Required task |
Please update the records below by replacing every "Given:" with "Step:", leaving all other text unchanged.

:::::

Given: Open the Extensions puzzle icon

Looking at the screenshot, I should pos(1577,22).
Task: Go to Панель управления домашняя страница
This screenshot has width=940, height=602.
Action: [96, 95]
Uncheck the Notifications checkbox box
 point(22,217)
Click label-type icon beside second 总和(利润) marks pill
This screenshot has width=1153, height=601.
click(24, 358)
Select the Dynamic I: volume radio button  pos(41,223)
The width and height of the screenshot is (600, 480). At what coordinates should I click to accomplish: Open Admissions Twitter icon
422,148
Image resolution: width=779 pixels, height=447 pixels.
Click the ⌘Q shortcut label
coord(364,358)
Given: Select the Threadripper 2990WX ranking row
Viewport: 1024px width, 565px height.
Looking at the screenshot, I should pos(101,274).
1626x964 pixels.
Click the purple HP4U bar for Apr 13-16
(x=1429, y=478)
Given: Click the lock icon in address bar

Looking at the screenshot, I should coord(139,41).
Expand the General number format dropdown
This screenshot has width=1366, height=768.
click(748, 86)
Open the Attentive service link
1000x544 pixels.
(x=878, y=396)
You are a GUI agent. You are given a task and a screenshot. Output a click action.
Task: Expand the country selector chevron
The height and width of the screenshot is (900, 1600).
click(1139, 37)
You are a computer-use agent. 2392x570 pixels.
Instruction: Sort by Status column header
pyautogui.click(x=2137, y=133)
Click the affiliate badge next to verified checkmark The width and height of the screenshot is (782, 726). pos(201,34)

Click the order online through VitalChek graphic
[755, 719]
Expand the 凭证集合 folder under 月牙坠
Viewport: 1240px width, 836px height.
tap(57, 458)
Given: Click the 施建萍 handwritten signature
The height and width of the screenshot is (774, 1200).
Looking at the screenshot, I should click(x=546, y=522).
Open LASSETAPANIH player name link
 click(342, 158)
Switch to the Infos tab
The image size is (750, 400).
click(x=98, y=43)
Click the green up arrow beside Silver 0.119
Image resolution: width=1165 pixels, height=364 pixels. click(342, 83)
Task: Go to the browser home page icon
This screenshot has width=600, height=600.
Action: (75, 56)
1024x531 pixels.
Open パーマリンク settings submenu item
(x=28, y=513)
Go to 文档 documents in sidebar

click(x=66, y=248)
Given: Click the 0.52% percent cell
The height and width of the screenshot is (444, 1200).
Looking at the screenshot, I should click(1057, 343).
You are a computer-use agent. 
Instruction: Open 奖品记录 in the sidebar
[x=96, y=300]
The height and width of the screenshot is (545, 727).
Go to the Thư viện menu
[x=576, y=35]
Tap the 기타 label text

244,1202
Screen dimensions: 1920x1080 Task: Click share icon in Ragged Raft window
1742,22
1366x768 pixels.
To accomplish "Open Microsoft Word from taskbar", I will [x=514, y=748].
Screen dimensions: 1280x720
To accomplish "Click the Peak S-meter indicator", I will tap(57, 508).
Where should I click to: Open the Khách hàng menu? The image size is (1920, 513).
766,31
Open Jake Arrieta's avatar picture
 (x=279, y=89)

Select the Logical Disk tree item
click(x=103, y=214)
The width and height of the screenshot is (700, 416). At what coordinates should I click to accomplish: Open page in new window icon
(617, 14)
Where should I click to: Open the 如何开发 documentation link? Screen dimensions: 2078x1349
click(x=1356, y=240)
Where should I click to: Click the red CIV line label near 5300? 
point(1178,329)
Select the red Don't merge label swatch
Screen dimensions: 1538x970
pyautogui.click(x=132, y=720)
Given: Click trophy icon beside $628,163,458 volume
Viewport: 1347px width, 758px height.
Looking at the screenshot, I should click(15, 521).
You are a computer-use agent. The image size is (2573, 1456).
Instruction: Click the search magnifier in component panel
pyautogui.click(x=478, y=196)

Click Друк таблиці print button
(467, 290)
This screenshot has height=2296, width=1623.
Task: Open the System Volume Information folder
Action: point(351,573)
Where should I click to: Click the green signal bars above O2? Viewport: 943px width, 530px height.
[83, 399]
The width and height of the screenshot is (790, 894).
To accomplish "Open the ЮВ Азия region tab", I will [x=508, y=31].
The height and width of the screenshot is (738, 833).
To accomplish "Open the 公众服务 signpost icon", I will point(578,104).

:::::

Problem solution |
Step: Open the Extensions puzzle icon

Looking at the screenshot, I should pos(1577,22).
Task: Go to Панель управления домашняя страница
This screenshot has width=940, height=602.
Action: [96, 95]
Uncheck the Notifications checkbox box
 point(22,217)
Click label-type icon beside second 总和(利润) marks pill
This screenshot has width=1153, height=601.
click(24, 358)
Select the Dynamic I: volume radio button  pos(41,223)
The width and height of the screenshot is (600, 480). At what coordinates should I click to accomplish: Open Admissions Twitter icon
422,148
Image resolution: width=779 pixels, height=447 pixels.
Click the ⌘Q shortcut label
coord(364,358)
Step: Select the Threadripper 2990WX ranking row
Viewport: 1024px width, 565px height.
Looking at the screenshot, I should pos(101,274).
1626x964 pixels.
Click the purple HP4U bar for Apr 13-16
(x=1429, y=478)
Step: Click the lock icon in address bar

Looking at the screenshot, I should coord(139,41).
Expand the General number format dropdown
This screenshot has width=1366, height=768.
click(748, 86)
Open the Attentive service link
1000x544 pixels.
(x=878, y=396)
You are a GUI agent. You are given a task and a screenshot. Output a click action.
Task: Expand the country selector chevron
The height and width of the screenshot is (900, 1600).
click(1139, 37)
You are a computer-use agent. 2392x570 pixels.
Instruction: Sort by Status column header
pyautogui.click(x=2137, y=133)
Click the affiliate badge next to verified checkmark The width and height of the screenshot is (782, 726). pos(201,34)

Click the order online through VitalChek graphic
[755, 719]
Expand the 凭证集合 folder under 月牙坠
Viewport: 1240px width, 836px height.
tap(57, 458)
Step: Click the 施建萍 handwritten signature
The height and width of the screenshot is (774, 1200).
Looking at the screenshot, I should click(x=546, y=522).
Open LASSETAPANIH player name link
 click(342, 158)
Switch to the Infos tab
The image size is (750, 400).
click(x=98, y=43)
Click the green up arrow beside Silver 0.119
Image resolution: width=1165 pixels, height=364 pixels. click(342, 83)
Task: Go to the browser home page icon
This screenshot has width=600, height=600.
Action: (75, 56)
1024x531 pixels.
Open パーマリンク settings submenu item
(x=28, y=513)
Go to 文档 documents in sidebar

click(x=66, y=248)
Step: Click the 0.52% percent cell
The height and width of the screenshot is (444, 1200).
Looking at the screenshot, I should click(1057, 343).
You are a computer-use agent. 
Instruction: Open 奖品记录 in the sidebar
[x=96, y=300]
The height and width of the screenshot is (545, 727).
Go to the Thư viện menu
[x=576, y=35]
Tap the 기타 label text

244,1202
Screen dimensions: 1920x1080 Task: Click share icon in Ragged Raft window
1742,22
1366x768 pixels.
To accomplish "Open Microsoft Word from taskbar", I will [x=514, y=748].
Screen dimensions: 1280x720
To accomplish "Click the Peak S-meter indicator", I will tap(57, 508).
Where should I click to: Open the Khách hàng menu? The image size is (1920, 513).
766,31
Open Jake Arrieta's avatar picture
 (x=279, y=89)

Select the Logical Disk tree item
click(x=103, y=214)
The width and height of the screenshot is (700, 416). At what coordinates should I click to accomplish: Open page in new window icon
(617, 14)
Where should I click to: Open the 如何开发 documentation link? Screen dimensions: 2078x1349
click(x=1356, y=240)
Where should I click to: Click the red CIV line label near 5300? 
point(1178,329)
Select the red Don't merge label swatch
Screen dimensions: 1538x970
pyautogui.click(x=132, y=720)
Step: Click trophy icon beside $628,163,458 volume
Viewport: 1347px width, 758px height.
Looking at the screenshot, I should click(15, 521).
You are a computer-use agent. The image size is (2573, 1456).
Instruction: Click the search magnifier in component panel
pyautogui.click(x=478, y=196)

Click Друк таблиці print button
(467, 290)
This screenshot has height=2296, width=1623.
Task: Open the System Volume Information folder
Action: point(351,573)
Where should I click to: Click the green signal bars above O2? Viewport: 943px width, 530px height.
[83, 399]
The width and height of the screenshot is (790, 894).
To accomplish "Open the ЮВ Азия region tab", I will [x=508, y=31].
The height and width of the screenshot is (738, 833).
To accomplish "Open the 公众服务 signpost icon", I will point(578,104).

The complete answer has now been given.